Guarding against problems
One concern about using a data cleansing service is the provenance and accuracy of clean lists. Tony Sweetman, data quality director at EHS Brann Discovery, says: I’d like data cleansing services to be far more open about where their data comes from and how frequently it’s updated. I’d also like to see more users checking for accuracy rather than assuming that nominally cleaned data is right.
Under the Data Protection Act businesses are responsible for the quality of the data they hold so they need to be confident about the service they’re getting. As Mary Sands, marketing manager at DQ Global, says: A major problem with outsourcing data cleansing is that you lose control of your database.
Businesses considering data cleansing should test the software or service by running sample data through it and checking the results. The software should be able to handle names and their variants, acronyms, contact details, product codes, etc. and also trace where characters have been transposed or words have been spelt phonetically.
Chris Cuffe, managing director, HelpIT says: A good tip for evaluating software is to run a copy data file through one product and then through another to see how many more problems are identified and vice versa.
Data cleansing products are designed to be easy to use and generally include training and support within the licence fee.
Data cleansing amends records to make them uniform, but there are alternatives. Mark Masterson, Sonetto business manager at IVIS Group, explains: Sonetto Product Information Management software identifies duplications within product databases but rather than amending the information, tags and maps the different terms. Every time new data is added it is automatically tagged. Thus green, grn and emerald are all understood as green while if necessary lime can be added later. Sonetto is designed for use in large companies and Tesco.com has adopted it to enhance its supply-chain infrastructure.
Cost versus saving
Businesses typically see data cleansing as a cost, but this is inaccurate. Direct savings can be incurred by using the correct contact details, not duplicating products and addresses and ignoring people who don’t want to be mailed. Indirect benefits accrue by ensuring you continue to appear professional and your brand respected.
Hiles of Capscan says: The cost of software or services depends on the options required; online ‘on demand’ services start from as little as £25 Contracting the work out to a bureau costs from around £150 and even in-house software under licence or ‘pay-as-you-go’ arrangements can work out surprisingly cheaply. At the other end of the spectrum, data cleansing software embedded in a customer relationship management system which cleans and enhances global data might cost £20,000.
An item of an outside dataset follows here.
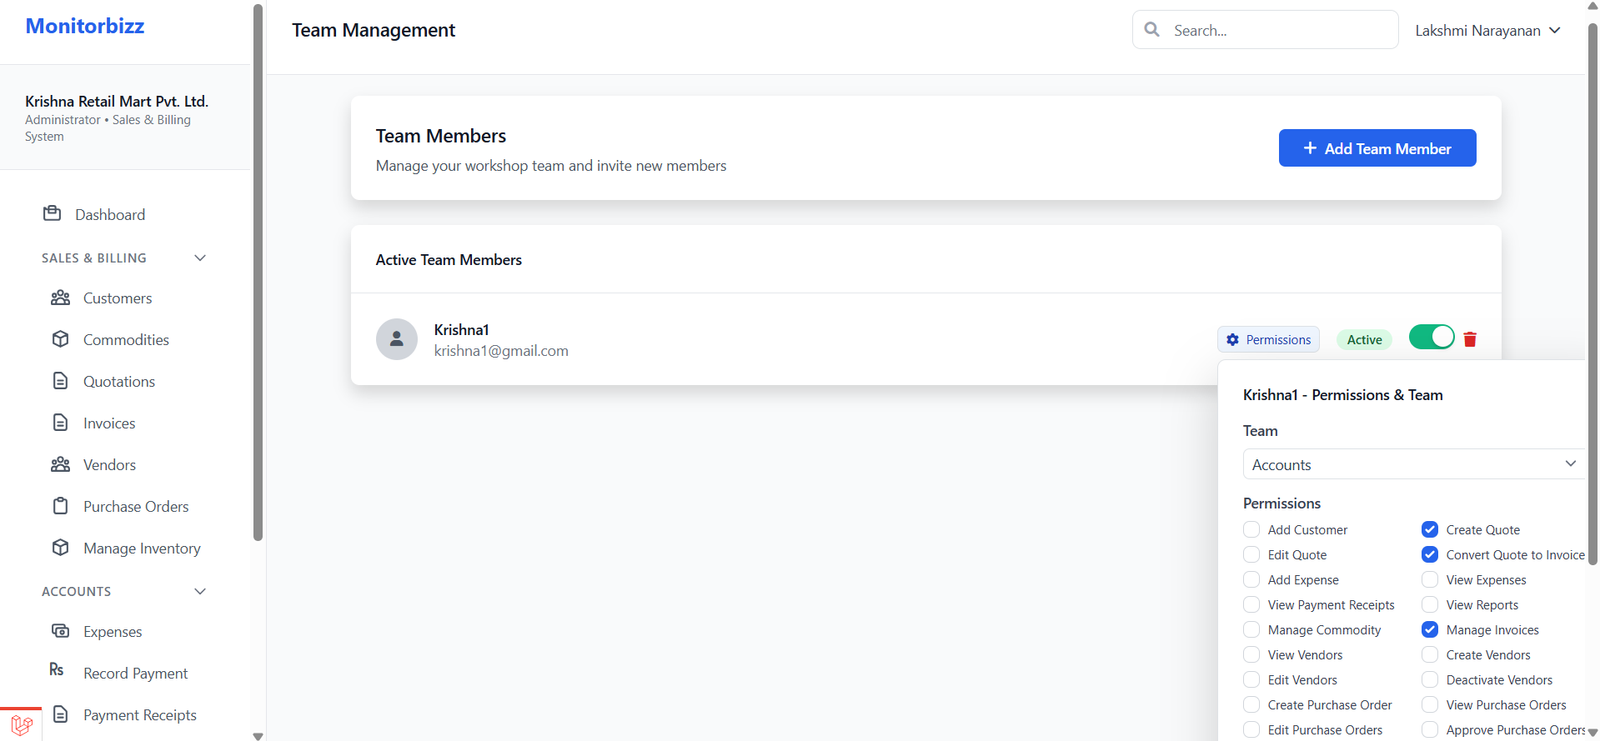The image size is (1600, 741).
Task: Click the Add Team Member button
Action: 1377,148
Knowledge is power. It’s an old adage but still true. But if your knowledge base is full of errors, just how powerful are you? Few businesses realise the true cost of inaccurate data and see data cleansing as a needless expense. But it’s easy, and inexpensive and probably quicker than deciding whose budget should finance it. Why would any professional organisation not do it?
Supplemental: Data cleansing solutions what’s available?
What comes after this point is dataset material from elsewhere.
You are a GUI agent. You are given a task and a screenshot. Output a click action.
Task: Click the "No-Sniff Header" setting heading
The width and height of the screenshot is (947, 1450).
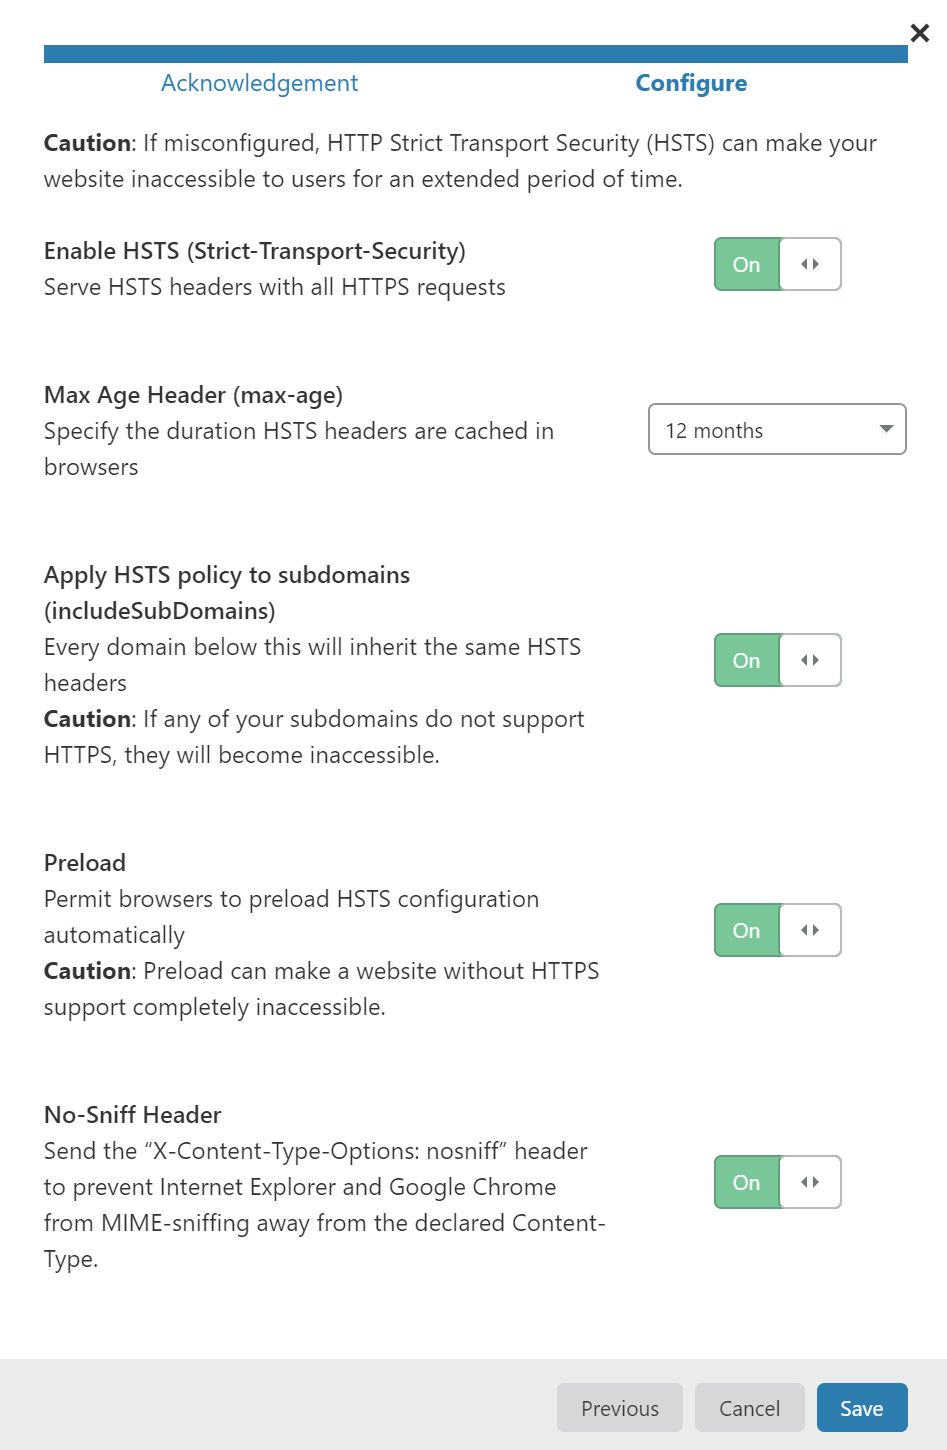coord(133,1115)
There are three generic types of data cleansing software available, depending on objectives. 1. Single-file de-duplication. Typically used by companies to remove duplication from a contact management system; such software ensures that each contact only appears once in any file. 2. Two-file de-duplication. Mainly used by companies to introduce new data or merge two databases. 3. Multiple-file merger. Allows merger of many different data files. Most typically used by service providers but large companies regularly merge data from many different sources.